Post-Estimation: It's All Delta Method
Source:vignettes/art/post-estimation.Rmd
post-estimation.Rmd
The Pattern
After fitting our linear model, we often want to ask questions about combinations of the \(\beta\)s. Are two of them equal, are these three equal to zero, is \(\tanh \beta_3\) equal to zero? This is broadly known as post-estimation.
I endorse the It’s All Delta Method™ view of post estimation testing. Recall the Delta Method says that if
- \(X\) is a k-dimensional multivariate random normal with mean \(\mu\) and covariance matrix \(\Sigma\)
- \(g:\mathbb{R}^k \rightarrow \mathbb{R}^l\) has a non-zero \(l\times k\) derivative matrix, call it \(\nabla\! g\)
Then we can approximate the distribution of \(g(X)\) as normal with mean \(g(\mu)\) and variance \(\nabla\! g(\mu) \Sigma \nabla\! g(\mu)'\). This is basically a first-order approximation to the distribution using a Taylor series. Like in a Taylor series, if \(g\) is linear (i.e. \(g(x) = Ax\) for some matrix \(A\)), then this is not just an approximation, it is exact.
Second, remember that we can choose to evaluate multiple hypotheses either jointly or independently.
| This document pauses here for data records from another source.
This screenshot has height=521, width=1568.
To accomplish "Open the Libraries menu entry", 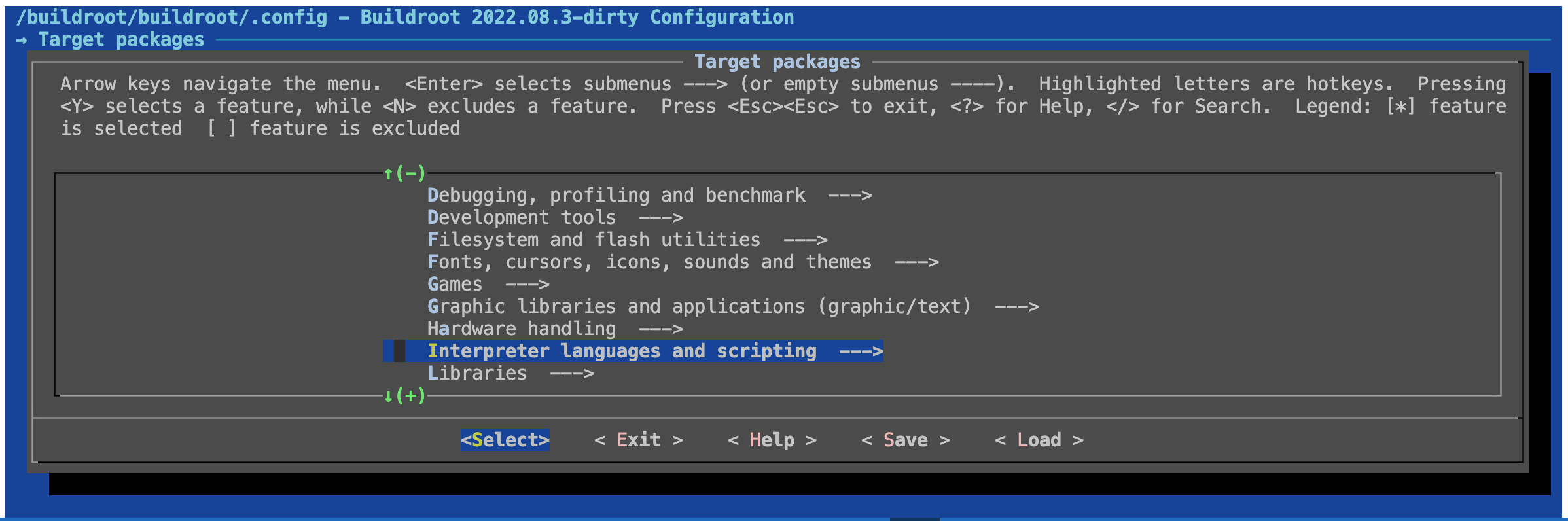I will (x=477, y=374).
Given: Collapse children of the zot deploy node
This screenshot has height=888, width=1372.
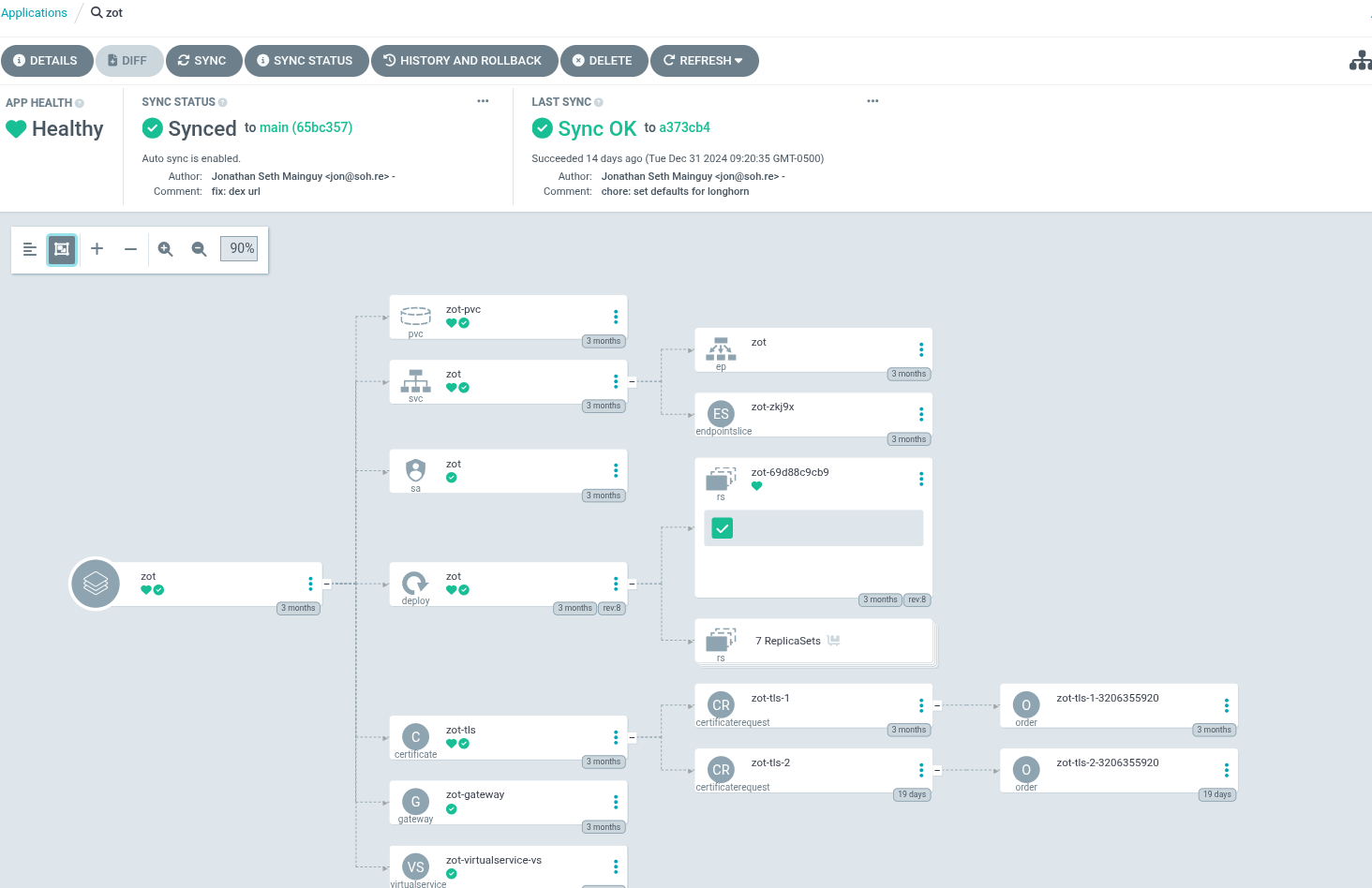Looking at the screenshot, I should [x=632, y=584].
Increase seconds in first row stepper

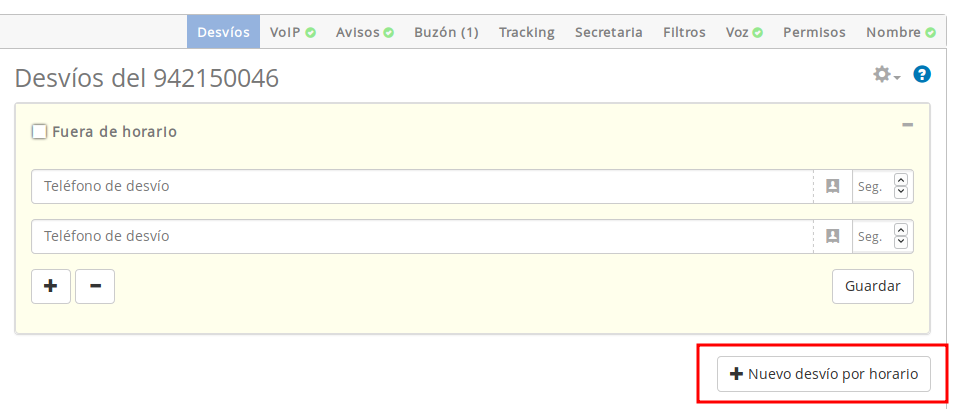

If we evaluate them independently, we read the standard errors off the diagonal of the variance matrix and construct a bunch of t- or z-values. If evaluate them jointly in order to test that \(g(\mu)=0\), we construct the chi-square type of statistic by combining all of the hypotheses together into one value. We do that by pre- and post-multiplying the point estimates around the inverse variance matrix, i.e. \[ g(\mu)' (\nabla\! g(\mu) \Sigma \nabla\! g(\mu)') ^ {-1} g(\mu) \sim \mathcal{\chi}^2_l \]
In conclusion, you have two questions: is my function linear, and am I testing jointly or independently? The four possible combinations give you the four Stata commands used in post-estimation: test, testnl, lincom, and nlcom. They all have to perform Delta Method to estimate the distribution of \(g(X)\), but the only difference is what you do with that once you get it:
Linear | Nonlinear | |
---|---|---|
Independent |
lincom Do a t-test |
nlcom Do a z-test |
Joint |
test Do an F-test |
testnl Do a chi-square test |
Clear as mud? Let’s do an example.
The Implementation
The 0.2.0 release of my code has Stata-esque post-estimation in it. Let’s start by estimating our favorite model, returns to wage based on education and ability score:
library(tidyverse)
library(haven)
library(fixest)
htv <- read_dta(system.file("HTV.DTA", package = "metrics.in.r"))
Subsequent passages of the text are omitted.